▶ **INSTRUCTION**
In the stretch of the data from "Open the BOLL indicator tab" through "Uncheck the Active", can you rewrite those lines with "Viewport" replaced by "Display" and all else unchanged?

(Data listing)
+---+

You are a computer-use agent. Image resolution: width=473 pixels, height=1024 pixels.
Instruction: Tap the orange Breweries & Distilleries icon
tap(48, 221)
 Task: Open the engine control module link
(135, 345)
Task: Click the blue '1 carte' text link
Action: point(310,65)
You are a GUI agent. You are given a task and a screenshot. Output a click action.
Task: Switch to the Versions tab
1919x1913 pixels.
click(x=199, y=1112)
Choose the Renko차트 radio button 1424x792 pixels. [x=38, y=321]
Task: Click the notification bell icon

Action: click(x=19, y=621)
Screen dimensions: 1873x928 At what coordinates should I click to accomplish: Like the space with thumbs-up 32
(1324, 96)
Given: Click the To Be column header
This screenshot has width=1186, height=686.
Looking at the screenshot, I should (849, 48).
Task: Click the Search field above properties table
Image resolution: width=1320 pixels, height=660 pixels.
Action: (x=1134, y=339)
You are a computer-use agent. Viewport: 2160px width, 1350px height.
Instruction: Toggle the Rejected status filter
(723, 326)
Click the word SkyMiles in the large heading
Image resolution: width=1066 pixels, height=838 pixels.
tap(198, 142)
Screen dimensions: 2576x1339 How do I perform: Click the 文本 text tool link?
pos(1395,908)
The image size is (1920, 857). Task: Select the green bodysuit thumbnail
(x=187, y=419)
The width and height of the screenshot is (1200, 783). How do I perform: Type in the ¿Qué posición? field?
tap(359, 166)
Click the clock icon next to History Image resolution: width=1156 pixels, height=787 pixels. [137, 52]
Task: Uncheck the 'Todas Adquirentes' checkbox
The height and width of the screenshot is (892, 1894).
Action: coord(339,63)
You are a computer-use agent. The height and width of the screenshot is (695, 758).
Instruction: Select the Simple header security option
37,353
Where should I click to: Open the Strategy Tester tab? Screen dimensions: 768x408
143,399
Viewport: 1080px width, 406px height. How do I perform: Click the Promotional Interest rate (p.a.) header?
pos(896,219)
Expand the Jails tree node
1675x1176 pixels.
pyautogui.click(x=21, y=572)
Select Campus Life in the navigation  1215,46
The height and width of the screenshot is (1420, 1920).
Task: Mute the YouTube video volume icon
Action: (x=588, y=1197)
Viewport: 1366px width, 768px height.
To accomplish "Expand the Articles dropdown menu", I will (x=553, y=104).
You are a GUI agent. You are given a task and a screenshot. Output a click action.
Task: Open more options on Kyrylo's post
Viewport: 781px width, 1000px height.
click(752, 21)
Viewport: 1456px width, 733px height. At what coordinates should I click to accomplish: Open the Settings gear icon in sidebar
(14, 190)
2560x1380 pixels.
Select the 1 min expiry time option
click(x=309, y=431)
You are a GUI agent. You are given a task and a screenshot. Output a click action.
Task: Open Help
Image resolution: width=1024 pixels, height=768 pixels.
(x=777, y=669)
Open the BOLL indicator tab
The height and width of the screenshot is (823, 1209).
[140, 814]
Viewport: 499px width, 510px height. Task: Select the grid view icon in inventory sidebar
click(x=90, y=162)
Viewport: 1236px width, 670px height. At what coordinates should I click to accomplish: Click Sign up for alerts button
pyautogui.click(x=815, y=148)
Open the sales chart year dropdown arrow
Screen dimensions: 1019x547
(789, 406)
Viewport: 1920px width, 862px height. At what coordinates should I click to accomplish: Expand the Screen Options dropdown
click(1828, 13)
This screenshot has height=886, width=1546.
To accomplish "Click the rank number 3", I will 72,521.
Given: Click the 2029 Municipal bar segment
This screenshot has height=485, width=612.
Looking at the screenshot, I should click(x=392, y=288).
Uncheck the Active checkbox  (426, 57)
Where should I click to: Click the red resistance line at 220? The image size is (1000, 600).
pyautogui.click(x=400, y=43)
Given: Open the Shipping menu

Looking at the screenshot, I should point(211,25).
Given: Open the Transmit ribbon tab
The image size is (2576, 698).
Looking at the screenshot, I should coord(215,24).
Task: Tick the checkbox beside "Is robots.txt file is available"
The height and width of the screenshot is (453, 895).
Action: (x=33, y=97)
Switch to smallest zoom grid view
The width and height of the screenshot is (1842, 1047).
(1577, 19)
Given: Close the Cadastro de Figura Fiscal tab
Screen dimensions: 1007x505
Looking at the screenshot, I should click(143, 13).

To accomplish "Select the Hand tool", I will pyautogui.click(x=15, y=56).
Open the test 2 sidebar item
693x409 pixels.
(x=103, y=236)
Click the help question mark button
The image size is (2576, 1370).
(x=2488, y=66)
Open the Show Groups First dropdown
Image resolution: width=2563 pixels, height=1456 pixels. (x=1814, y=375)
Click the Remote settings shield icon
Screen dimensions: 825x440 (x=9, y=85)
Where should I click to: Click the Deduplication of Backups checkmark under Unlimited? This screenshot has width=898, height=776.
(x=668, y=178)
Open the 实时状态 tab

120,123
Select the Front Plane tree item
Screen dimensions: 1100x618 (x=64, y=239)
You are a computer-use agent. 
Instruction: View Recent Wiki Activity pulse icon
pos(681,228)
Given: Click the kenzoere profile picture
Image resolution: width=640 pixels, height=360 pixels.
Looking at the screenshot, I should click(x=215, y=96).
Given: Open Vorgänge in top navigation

+---+

▶ **REPLY TO THE EXERCISE**
Open the BOLL indicator tab
The height and width of the screenshot is (823, 1209).
[140, 814]
Display: 499px width, 510px height. Task: Select the grid view icon in inventory sidebar
click(x=90, y=162)
Display: 1236px width, 670px height. At what coordinates should I click to accomplish: Click Sign up for alerts button
pyautogui.click(x=815, y=148)
Open the sales chart year dropdown arrow
Screen dimensions: 1019x547
(789, 406)
Display: 1920px width, 862px height. At what coordinates should I click to accomplish: Expand the Screen Options dropdown
click(1828, 13)
This screenshot has height=886, width=1546.
To accomplish "Click the rank number 3", I will 72,521.
Given: Click the 2029 Municipal bar segment
This screenshot has height=485, width=612.
Looking at the screenshot, I should click(x=392, y=288).
Uncheck the Active checkbox  (426, 57)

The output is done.